|The new Canadian $100 banknote. (Bank of Canada)
The governor of the Bank of Canada made a rare "qualified" apology to Canadians Monday for offending them with the bank's decision not to use the image of an Asian woman on the new $100 bill.
In a statement from Ottawa, Mark Carney admits the bank made an error in judgment.
"The bank's handling of this issue did not meet the standards Canadians justifiably expect of us," Carney said.
The apology came after the central bank last week found itself at the centre of controversy when it was revealed it had scrapped its initial design celebrating the discovery of insulin that featured an Asian woman looking through a microscope after focus groups who were shown the picture complained.
While some, especially in Toronto, liked having an Asian person on the banknote, saying it represents multiculturalism, others said the image conveyed an inappropriate stereotype, specifically that "Asians have an affinity for the sciences."

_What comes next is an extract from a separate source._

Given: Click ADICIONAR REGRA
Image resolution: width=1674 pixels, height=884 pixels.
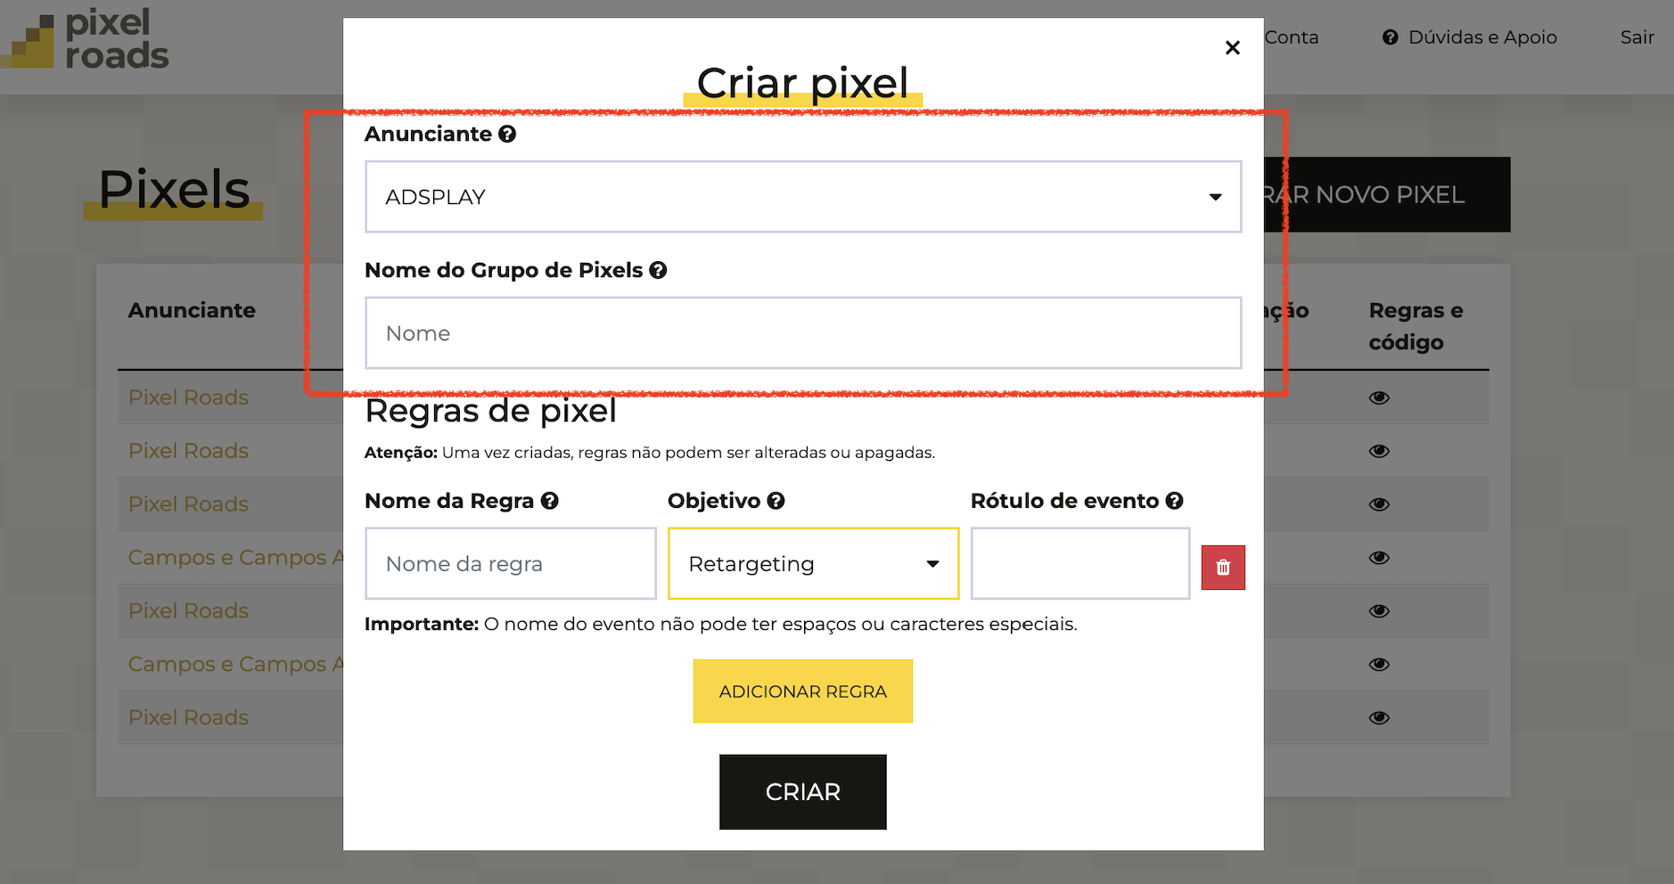Looking at the screenshot, I should (x=802, y=691).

Others considered the brown colour of the bill to reinforce the perception that the person was Asian and said it racialized the note.
"The person on it appears to be of Asian decent which doesn't rep. Canada," said one comment in the report by The Strategic Counsel prepared after eight focus groups were surveyed in Toronto, Fredericton, N.B., Montreal and Calgary in October 2009.

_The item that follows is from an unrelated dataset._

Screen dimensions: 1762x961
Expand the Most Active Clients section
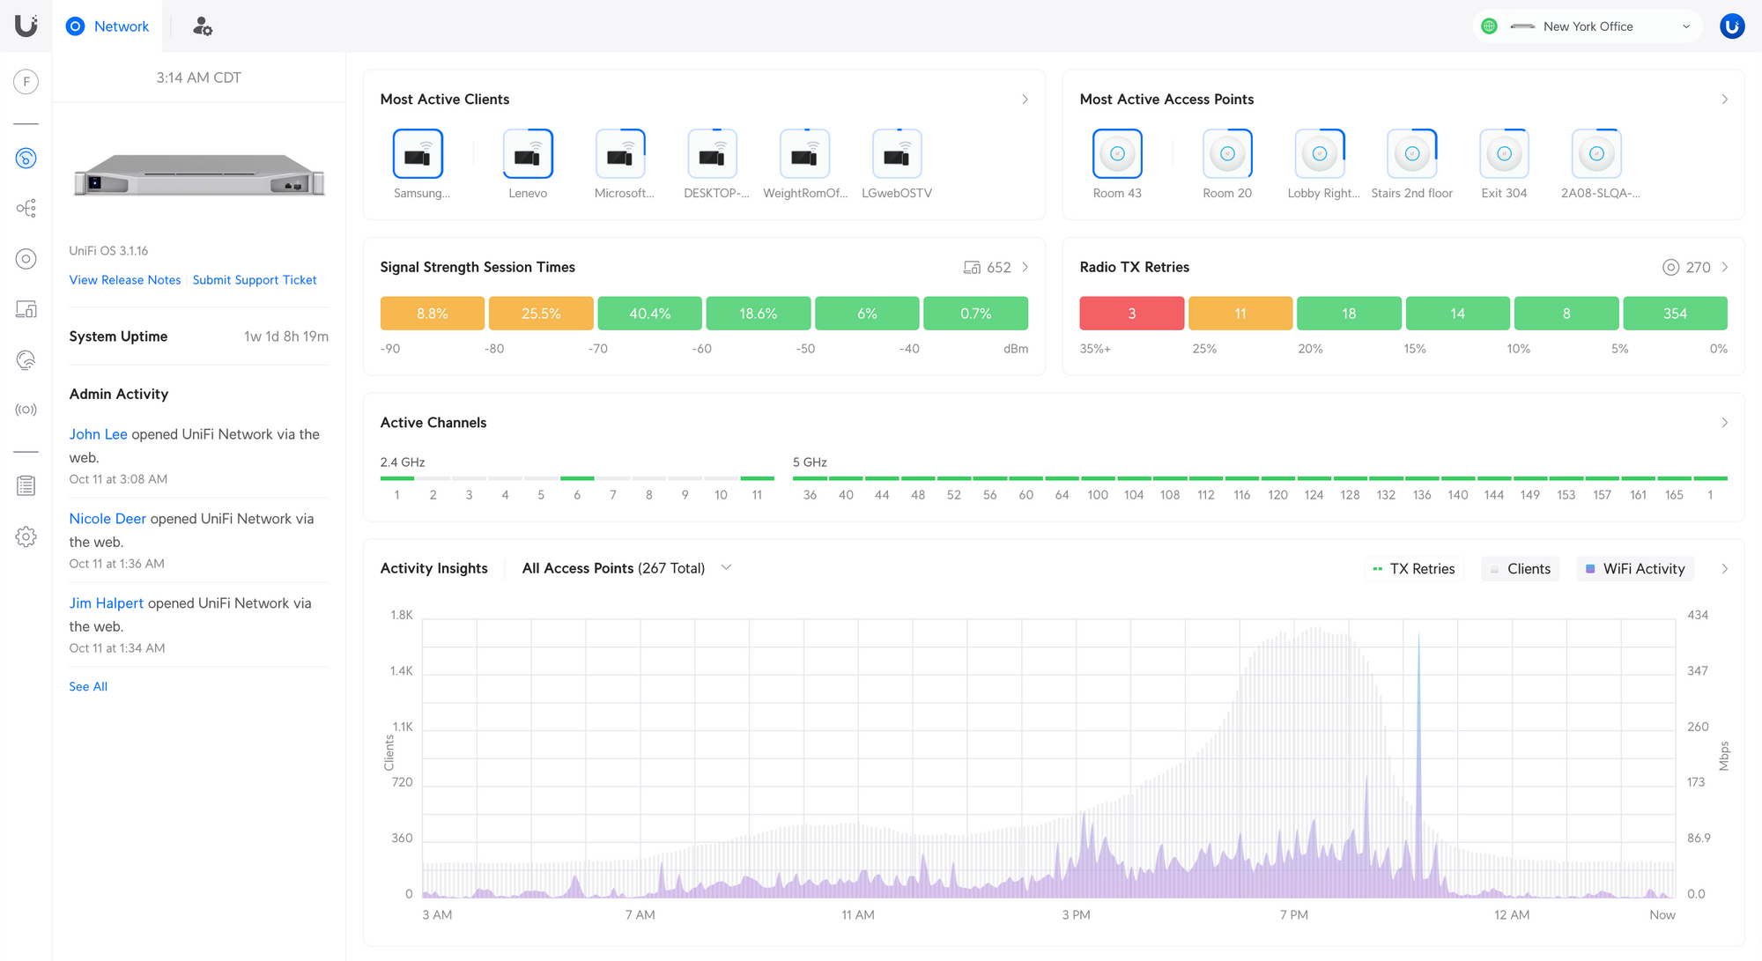click(1023, 100)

Others said more ethnicities should also be shown, the report said.
In Quebec, including an Asian woman on the banknote without representing any other ethnic groups was seen as contentious, the report said.

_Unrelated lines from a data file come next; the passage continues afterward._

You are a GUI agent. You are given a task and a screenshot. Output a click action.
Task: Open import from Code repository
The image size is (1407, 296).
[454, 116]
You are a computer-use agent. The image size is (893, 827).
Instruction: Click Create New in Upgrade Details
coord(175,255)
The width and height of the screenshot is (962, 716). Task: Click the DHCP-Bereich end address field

The focus groups were used to test what types of images best evoked the theme for the bill and one image shown to them was Photoshopped from a picture of a South Asian woman, Carney said.
The image on the actual banknote was not drawn to resemble an actual person, which is why it didn't look the same as the Photoshopped image shown to the focus groups, Carney said.
But the final design of the bill which went into circulation last November appears to show a Caucasian woman of European descent. The decision to switch images outraged many Canadians, including Chinese groups, who accused the central bank of racism.
"In the development of our $100 banknote, efforts by the banknote designers to avoid depicting a specific individual resulted in an image that appears to represent only one ethnic group," Carney said.
"That was not the bank's intention and I apologize to those who were offended."
The bank will review its design process, he added.
"Our bank notes belong to all Canadians."
Carney gave a "qualified apology" aimed at those who were offended, noted Victor Wong, executive director of the Chinese Canadian National Council, whose group on Friday had accused the bank of caving to criticism and trying to "erase" the Chinese story in Canada from the country's currency.
"It would have been cleaner if he'd said, 'I apologize'," Wong said Monday in an interview in Toronto.
But even so, he called the admission a "constructive, positive development" that moves the bank's position forward from Friday.
Wong spoke with Carney late Monday morning and offered to provide input into the bank's review process which Carney accepted, Wong said.
"This is a win-win," he said. "They've acknowledged their process has been a mistake."
But Wong questions why the bank uses composite drawings and not real people on the backs of its bills, noting the country has a long list of heroes from which to choose.